I'll start an exploratory position in CIT.
Some negatives are that it loans money in complex transactions, so it's accounting is difficult, so one has to trust management, and that has not been a good way to bet. CIT's debt/eq is HIGH, possibly too high.
OTOH, we know that CIT arose from a sale by desperate TYC. Knowledgeable (I hope) buyers, primarily institutions (I presume), were able to force a low price (again, I presume). Yahoo shows first trades about 21-22 (July 3). Today the stock's about 17.70. I note also insider buying at 21-23 by several officers and directors. The President bought about $900k at prices between $22.50-23.00. (But otoh, that's maybe peanuts to him because his pay is much more than EXTREMELY high.)
Analysts expect the company to earn about $3/sh. If so, the p/e is okay (imo) for the risks being assumed. CIT has had a good business history, bT (before Tyco). Media reports have said that CIT, once free of TYC, might be able to borrow its money at more favorable rates.
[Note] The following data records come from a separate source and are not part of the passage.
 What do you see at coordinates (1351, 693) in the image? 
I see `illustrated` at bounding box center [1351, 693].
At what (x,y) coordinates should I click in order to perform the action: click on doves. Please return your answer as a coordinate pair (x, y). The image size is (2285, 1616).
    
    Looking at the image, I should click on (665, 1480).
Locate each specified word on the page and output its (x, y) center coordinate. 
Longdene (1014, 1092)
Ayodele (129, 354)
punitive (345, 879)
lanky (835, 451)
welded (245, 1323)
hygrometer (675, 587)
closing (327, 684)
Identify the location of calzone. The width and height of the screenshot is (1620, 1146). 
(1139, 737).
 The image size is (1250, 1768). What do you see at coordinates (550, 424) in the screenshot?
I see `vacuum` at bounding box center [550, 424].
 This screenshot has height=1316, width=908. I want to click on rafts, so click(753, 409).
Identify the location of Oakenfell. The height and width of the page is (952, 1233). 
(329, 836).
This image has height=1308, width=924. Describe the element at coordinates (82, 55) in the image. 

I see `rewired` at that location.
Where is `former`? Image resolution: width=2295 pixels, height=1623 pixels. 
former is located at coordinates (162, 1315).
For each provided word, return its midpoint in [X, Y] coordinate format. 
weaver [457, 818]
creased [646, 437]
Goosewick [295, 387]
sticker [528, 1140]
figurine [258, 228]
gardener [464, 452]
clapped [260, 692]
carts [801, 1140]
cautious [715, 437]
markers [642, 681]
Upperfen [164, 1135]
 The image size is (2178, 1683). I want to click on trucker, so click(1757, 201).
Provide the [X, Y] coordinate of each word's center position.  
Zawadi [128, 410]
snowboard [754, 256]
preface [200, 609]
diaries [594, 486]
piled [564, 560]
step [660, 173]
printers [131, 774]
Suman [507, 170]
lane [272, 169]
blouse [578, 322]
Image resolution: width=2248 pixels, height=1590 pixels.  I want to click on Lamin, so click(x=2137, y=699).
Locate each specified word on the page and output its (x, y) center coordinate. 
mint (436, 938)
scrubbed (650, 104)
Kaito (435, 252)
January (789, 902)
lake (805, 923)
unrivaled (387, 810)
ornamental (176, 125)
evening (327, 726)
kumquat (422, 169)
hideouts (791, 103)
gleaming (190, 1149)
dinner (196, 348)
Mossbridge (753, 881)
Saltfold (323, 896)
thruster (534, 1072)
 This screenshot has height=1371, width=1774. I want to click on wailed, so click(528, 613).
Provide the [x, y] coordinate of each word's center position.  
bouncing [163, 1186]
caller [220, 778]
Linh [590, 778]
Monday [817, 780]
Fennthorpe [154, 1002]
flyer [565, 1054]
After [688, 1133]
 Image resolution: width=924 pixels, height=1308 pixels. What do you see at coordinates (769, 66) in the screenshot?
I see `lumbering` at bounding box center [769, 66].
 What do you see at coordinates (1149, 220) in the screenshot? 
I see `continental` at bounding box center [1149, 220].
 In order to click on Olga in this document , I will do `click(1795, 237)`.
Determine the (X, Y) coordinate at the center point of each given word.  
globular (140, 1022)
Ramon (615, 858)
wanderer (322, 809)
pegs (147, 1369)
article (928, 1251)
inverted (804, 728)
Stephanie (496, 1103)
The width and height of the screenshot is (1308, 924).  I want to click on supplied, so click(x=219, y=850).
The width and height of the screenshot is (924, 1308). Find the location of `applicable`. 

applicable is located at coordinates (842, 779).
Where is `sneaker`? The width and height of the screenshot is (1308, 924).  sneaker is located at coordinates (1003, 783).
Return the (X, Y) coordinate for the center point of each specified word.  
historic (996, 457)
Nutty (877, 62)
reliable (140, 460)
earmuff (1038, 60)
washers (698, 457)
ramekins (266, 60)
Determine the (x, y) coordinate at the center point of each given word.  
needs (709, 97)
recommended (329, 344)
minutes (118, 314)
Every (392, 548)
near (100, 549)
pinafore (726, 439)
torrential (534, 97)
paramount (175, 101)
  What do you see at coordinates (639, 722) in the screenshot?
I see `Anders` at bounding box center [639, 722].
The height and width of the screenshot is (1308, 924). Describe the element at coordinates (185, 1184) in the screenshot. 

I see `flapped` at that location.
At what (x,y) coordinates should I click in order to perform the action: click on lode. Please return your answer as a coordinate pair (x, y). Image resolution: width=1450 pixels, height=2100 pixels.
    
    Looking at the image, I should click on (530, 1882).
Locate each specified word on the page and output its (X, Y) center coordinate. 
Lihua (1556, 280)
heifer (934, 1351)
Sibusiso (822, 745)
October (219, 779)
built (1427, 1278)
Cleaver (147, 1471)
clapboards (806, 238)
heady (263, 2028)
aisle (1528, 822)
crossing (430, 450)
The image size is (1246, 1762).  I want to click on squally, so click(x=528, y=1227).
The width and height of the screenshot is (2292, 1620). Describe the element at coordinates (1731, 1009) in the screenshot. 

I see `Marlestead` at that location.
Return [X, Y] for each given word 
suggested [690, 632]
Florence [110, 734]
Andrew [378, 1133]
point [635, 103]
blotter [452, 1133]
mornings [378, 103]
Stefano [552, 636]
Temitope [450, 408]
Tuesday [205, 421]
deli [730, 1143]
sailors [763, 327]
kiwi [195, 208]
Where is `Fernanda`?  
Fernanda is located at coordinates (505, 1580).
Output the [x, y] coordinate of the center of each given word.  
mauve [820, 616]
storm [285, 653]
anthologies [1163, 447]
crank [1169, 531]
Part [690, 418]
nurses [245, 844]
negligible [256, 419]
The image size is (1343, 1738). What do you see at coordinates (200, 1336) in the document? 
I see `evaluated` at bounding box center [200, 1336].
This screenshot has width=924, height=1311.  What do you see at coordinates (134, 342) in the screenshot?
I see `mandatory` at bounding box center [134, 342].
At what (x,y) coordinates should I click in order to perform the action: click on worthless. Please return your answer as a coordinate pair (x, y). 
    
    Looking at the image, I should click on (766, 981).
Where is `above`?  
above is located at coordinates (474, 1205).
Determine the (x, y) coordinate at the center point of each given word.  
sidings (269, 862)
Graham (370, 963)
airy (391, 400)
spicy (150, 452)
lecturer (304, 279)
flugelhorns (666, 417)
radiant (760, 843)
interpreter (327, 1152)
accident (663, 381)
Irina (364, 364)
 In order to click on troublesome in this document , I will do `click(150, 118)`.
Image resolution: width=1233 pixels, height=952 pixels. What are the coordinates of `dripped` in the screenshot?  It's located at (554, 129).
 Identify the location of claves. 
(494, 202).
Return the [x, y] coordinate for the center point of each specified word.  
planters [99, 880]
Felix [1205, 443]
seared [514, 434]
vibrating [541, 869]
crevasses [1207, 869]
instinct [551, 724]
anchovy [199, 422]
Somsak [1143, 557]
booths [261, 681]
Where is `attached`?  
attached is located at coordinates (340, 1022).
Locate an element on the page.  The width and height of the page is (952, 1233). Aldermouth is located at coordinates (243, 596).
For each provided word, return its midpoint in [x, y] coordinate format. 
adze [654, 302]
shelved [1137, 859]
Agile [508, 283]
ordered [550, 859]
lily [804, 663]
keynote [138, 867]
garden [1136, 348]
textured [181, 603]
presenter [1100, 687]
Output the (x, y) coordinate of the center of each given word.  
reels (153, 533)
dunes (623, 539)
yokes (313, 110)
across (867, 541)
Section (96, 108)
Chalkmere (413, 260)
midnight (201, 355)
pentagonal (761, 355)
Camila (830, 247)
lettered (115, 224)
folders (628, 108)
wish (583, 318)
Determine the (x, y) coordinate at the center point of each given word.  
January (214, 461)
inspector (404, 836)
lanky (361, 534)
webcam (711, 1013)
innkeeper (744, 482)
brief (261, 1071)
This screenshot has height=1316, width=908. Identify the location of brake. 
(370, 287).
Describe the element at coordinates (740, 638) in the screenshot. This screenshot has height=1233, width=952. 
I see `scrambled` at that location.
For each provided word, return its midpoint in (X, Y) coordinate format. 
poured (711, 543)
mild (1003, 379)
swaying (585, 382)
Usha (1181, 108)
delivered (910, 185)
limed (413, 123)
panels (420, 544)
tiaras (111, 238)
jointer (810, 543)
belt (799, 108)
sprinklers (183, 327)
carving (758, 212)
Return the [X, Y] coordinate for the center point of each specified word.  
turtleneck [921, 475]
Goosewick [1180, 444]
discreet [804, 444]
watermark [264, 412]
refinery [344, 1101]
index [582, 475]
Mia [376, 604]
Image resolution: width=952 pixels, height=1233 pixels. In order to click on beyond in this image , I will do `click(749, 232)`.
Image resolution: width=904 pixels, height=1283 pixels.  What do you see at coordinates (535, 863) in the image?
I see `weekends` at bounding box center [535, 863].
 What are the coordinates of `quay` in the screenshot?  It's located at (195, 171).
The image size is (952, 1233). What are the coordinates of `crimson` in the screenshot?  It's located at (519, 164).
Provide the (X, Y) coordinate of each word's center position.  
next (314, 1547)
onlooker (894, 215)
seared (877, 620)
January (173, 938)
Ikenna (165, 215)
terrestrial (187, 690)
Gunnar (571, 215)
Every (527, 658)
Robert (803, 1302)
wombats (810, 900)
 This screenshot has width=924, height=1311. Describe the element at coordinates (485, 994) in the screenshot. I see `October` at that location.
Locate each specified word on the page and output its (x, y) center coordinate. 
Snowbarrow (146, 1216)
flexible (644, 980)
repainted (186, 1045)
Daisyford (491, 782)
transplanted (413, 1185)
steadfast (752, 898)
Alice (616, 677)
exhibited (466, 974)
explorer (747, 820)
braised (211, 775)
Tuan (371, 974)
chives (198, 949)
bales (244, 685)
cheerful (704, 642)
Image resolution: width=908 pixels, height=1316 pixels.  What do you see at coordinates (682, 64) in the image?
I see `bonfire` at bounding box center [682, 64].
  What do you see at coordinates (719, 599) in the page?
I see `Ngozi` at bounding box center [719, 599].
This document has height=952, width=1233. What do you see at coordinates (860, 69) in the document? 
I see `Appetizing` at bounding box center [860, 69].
I'm hoping CIT will initiate dividends as it did pre TYC.
(Aside: I've owned CIT before. Mentioned it here (#10487) to no response. Got a double plus though when TYC bought it out for stock. Sad to say, I kept the TYC stock, watched it rise, watched it fall, bought more on its way down.)
From the WSJ, 10/19/00, "Tax-Loss Sellers Encounter Bargain Hunters Waving Cash": "Martin Whitman... was putting some cash to work... He sounded like a kid in a candy shop. 'Little me, why did I think I'd be able to buy CIT Group below book value, but I did today,' he chortled."
Book value per Yahoo today is $21.30.
It'll be interesting to me to see who the institutional holders of this stock are when the quarter reports are issued.